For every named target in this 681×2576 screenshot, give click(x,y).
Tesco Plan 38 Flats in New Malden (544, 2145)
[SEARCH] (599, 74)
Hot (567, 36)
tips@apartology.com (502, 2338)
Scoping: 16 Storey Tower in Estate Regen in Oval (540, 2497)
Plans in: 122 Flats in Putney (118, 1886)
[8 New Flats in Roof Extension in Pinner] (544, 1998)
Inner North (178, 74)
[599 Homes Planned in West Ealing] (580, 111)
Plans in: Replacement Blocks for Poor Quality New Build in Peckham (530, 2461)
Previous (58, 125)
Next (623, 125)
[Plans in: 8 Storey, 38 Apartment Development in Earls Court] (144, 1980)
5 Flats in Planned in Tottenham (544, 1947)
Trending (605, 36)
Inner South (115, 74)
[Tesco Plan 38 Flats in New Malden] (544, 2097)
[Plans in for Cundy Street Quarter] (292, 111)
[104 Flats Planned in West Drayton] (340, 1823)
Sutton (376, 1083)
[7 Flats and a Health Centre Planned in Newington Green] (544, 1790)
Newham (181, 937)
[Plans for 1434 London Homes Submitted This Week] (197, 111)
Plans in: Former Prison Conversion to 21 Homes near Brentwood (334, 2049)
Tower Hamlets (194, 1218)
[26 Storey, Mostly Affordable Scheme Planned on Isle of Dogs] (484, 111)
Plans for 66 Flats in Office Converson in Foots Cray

DIRECTIONS: Scan the data for the word "Homes" and copy every line where it shows up.

OUTPUT OF THE TASK:
[599 Homes Planned in West Ealing] (580, 111)
[Plans for 1434 London Homes Submitted This Week] (197, 111)
Plans in: Former Prison Conversion to 21 Homes near Brentwood (334, 2049)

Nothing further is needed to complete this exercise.